Set exercise: Convert the stretch of records from the line containing "Image resolution: width=1366" through the line containing "point(1210,438)" into a JSON list of strings, one string per line, with blank lines omitted. Leave the pictures out of the answer.

Recorded data:
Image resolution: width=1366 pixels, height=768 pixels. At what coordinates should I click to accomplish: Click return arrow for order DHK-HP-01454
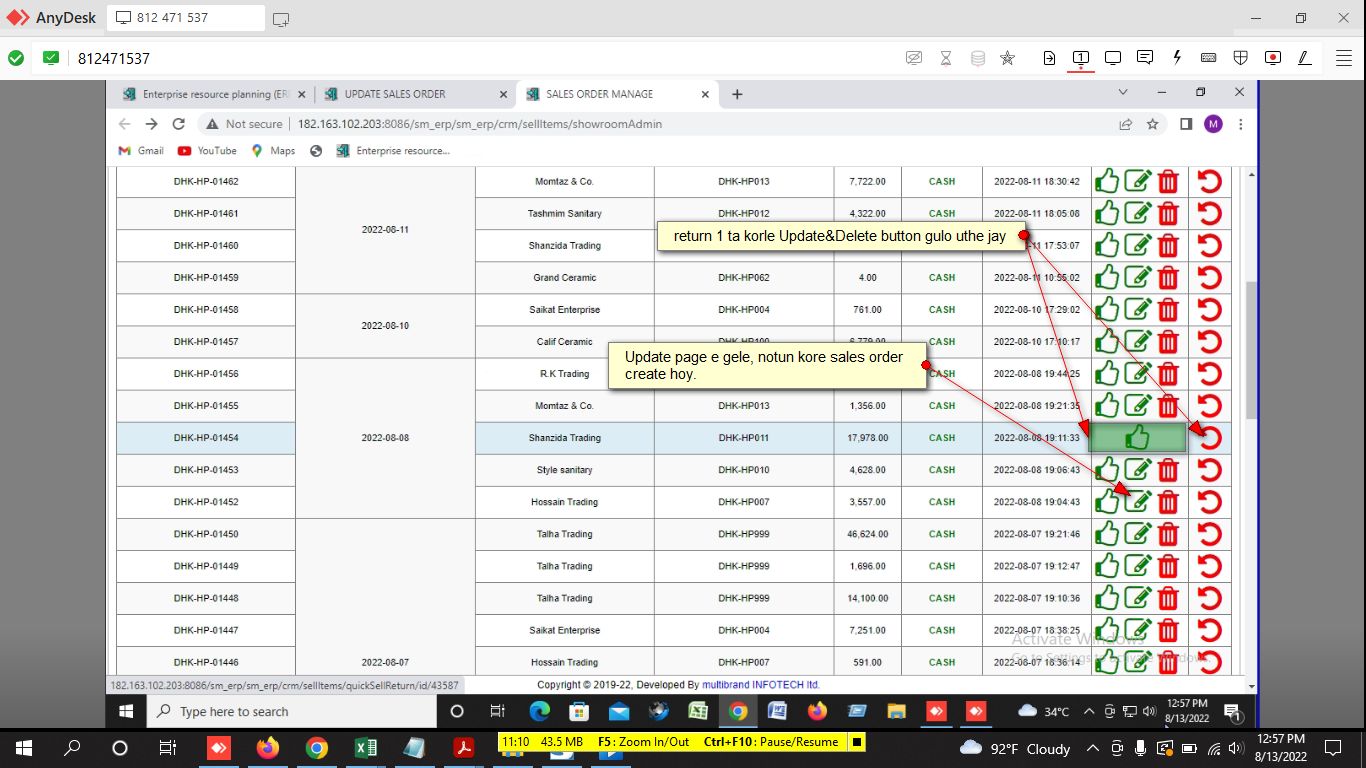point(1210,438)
--
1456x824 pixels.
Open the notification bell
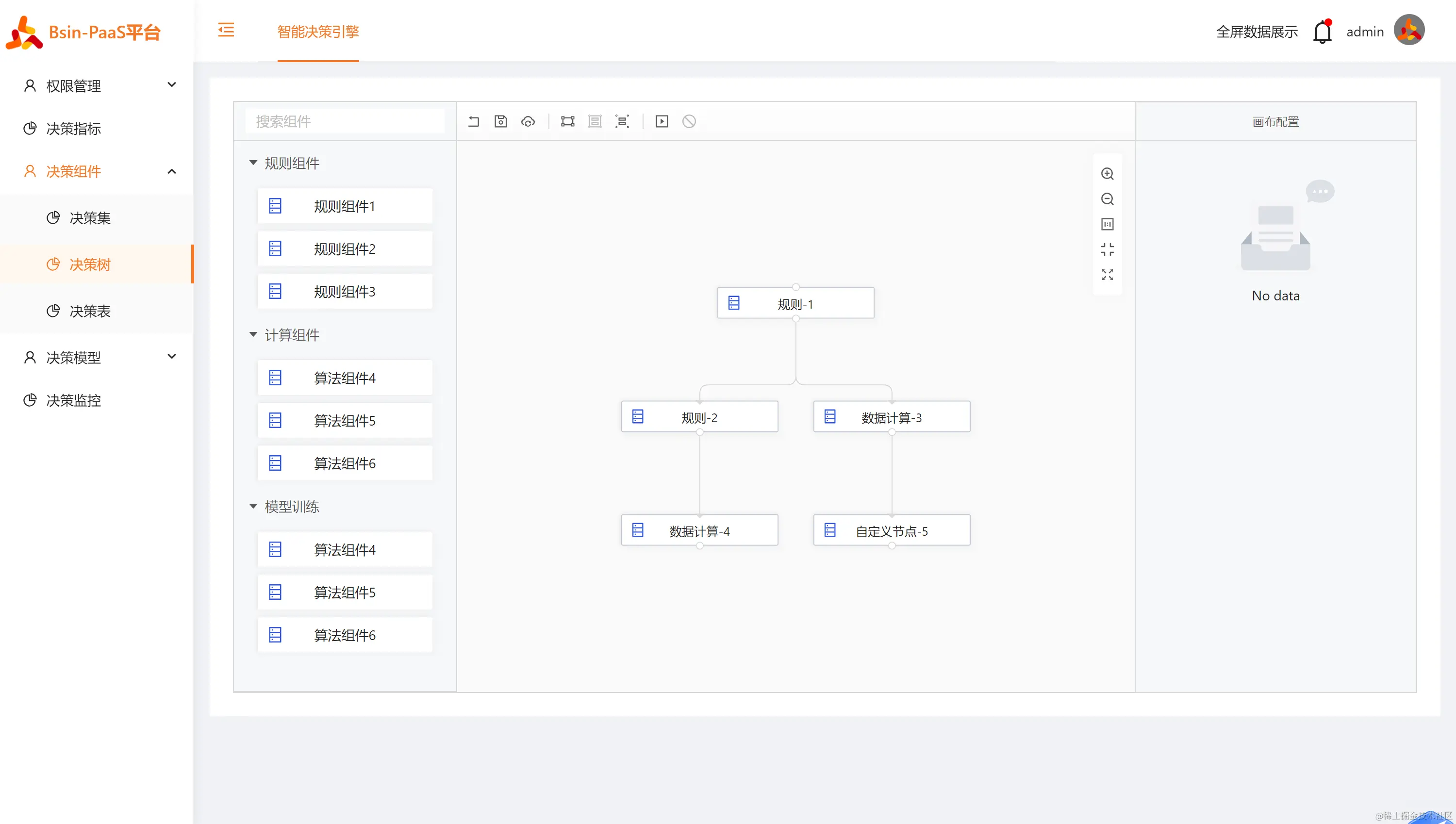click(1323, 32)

Result of this exercise:
[
  "Image resolution: width=1366 pixels, height=768 pixels. At what coordinates should I click to accomplish: Click return arrow for order DHK-HP-01454",
  "point(1210,438)"
]